*Exercise objective:*
Copy out the data below, all of it, exactly.

*Dataset records:*
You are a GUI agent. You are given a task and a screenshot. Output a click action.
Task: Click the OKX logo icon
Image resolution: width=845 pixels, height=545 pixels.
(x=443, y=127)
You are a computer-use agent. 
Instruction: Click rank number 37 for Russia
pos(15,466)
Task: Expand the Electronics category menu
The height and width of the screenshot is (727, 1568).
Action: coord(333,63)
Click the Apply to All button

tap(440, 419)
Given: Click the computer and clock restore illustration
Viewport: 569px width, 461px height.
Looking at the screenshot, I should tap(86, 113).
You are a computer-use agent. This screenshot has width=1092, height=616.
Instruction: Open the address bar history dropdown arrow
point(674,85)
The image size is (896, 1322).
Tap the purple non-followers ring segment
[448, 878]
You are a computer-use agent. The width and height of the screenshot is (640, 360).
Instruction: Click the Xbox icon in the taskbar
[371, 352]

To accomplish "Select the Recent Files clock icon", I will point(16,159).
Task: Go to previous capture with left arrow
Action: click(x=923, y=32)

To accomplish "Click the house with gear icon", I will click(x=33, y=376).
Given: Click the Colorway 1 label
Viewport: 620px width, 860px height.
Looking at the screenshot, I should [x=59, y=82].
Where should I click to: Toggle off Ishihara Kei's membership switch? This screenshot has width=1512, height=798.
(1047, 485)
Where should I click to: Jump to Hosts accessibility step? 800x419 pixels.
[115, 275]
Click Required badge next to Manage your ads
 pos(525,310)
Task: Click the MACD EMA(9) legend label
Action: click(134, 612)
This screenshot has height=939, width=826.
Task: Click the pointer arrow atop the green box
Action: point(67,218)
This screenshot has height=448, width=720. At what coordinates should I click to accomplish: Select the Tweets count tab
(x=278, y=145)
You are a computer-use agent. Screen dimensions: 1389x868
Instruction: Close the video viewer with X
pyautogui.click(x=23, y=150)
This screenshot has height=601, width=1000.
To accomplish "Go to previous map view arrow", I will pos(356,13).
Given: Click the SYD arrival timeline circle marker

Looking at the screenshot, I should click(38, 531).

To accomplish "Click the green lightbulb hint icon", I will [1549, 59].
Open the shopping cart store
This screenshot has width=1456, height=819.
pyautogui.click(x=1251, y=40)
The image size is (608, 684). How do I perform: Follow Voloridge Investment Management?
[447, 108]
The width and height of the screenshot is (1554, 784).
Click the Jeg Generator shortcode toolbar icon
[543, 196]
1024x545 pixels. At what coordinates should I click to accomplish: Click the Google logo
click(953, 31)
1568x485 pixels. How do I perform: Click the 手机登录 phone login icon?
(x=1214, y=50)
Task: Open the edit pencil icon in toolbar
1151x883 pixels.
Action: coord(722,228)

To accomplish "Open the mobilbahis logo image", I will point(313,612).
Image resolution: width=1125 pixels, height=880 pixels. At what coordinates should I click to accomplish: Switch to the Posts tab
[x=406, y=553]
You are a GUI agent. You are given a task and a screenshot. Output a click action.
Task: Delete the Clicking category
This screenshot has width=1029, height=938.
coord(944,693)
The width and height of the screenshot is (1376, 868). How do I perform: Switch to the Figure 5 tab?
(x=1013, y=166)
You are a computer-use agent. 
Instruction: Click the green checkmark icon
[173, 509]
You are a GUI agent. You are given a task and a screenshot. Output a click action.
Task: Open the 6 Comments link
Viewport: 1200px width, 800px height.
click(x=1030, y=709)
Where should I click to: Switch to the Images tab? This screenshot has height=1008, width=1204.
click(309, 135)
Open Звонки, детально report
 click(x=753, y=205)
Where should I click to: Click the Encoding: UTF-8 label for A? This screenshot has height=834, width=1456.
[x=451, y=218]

*Answer space:*
You are a GUI agent. You are given a task and a screenshot. Output a click action.
Task: Click the OKX logo icon
Image resolution: width=845 pixels, height=545 pixels.
(x=443, y=127)
You are a computer-use agent. 
Instruction: Click rank number 37 for Russia
pos(15,466)
Task: Expand the Electronics category menu
The height and width of the screenshot is (727, 1568).
Action: coord(333,63)
Click the Apply to All button

tap(440, 419)
Given: Click the computer and clock restore illustration
Viewport: 569px width, 461px height.
Looking at the screenshot, I should tap(86, 113).
You are a computer-use agent. This screenshot has width=1092, height=616.
Instruction: Open the address bar history dropdown arrow
point(674,85)
The image size is (896, 1322).
Tap the purple non-followers ring segment
[448, 878]
You are a computer-use agent. The width and height of the screenshot is (640, 360).
Instruction: Click the Xbox icon in the taskbar
[371, 352]

To accomplish "Select the Recent Files clock icon", I will point(16,159).
Task: Go to previous capture with left arrow
Action: click(x=923, y=32)

To accomplish "Click the house with gear icon", I will click(x=33, y=376).
Given: Click the Colorway 1 label
Viewport: 620px width, 860px height.
Looking at the screenshot, I should [x=59, y=82].
Where should I click to: Toggle off Ishihara Kei's membership switch? This screenshot has width=1512, height=798.
(1047, 485)
Where should I click to: Jump to Hosts accessibility step? 800x419 pixels.
[115, 275]
Click Required badge next to Manage your ads
 pos(525,310)
Task: Click the MACD EMA(9) legend label
Action: click(134, 612)
This screenshot has height=939, width=826.
Task: Click the pointer arrow atop the green box
Action: point(67,218)
This screenshot has height=448, width=720. At what coordinates should I click to accomplish: Select the Tweets count tab
(x=278, y=145)
You are a computer-use agent. Screen dimensions: 1389x868
Instruction: Close the video viewer with X
pyautogui.click(x=23, y=150)
This screenshot has height=601, width=1000.
To accomplish "Go to previous map view arrow", I will pos(356,13).
Given: Click the SYD arrival timeline circle marker

Looking at the screenshot, I should click(38, 531).

To accomplish "Click the green lightbulb hint icon", I will [1549, 59].
Open the shopping cart store
This screenshot has width=1456, height=819.
pyautogui.click(x=1251, y=40)
The image size is (608, 684). How do I perform: Follow Voloridge Investment Management?
[447, 108]
The width and height of the screenshot is (1554, 784).
Click the Jeg Generator shortcode toolbar icon
[543, 196]
1024x545 pixels. At what coordinates should I click to accomplish: Click the Google logo
click(953, 31)
1568x485 pixels. How do I perform: Click the 手机登录 phone login icon?
(x=1214, y=50)
Task: Open the edit pencil icon in toolbar
1151x883 pixels.
Action: coord(722,228)

To accomplish "Open the mobilbahis logo image", I will point(313,612).
Image resolution: width=1125 pixels, height=880 pixels. At what coordinates should I click to accomplish: Switch to the Posts tab
[x=406, y=553]
You are a GUI agent. You are given a task and a screenshot. Output a click action.
Task: Delete the Clicking category
This screenshot has width=1029, height=938.
coord(944,693)
The width and height of the screenshot is (1376, 868). How do I perform: Switch to the Figure 5 tab?
(x=1013, y=166)
You are a computer-use agent. 
Instruction: Click the green checkmark icon
[173, 509]
You are a GUI agent. You are given a task and a screenshot. Output a click action.
Task: Open the 6 Comments link
Viewport: 1200px width, 800px height.
click(x=1030, y=709)
Where should I click to: Switch to the Images tab? This screenshot has height=1008, width=1204.
click(309, 135)
Open Звонки, детально report
 click(x=753, y=205)
Where should I click to: Click the Encoding: UTF-8 label for A? This screenshot has height=834, width=1456.
[x=451, y=218]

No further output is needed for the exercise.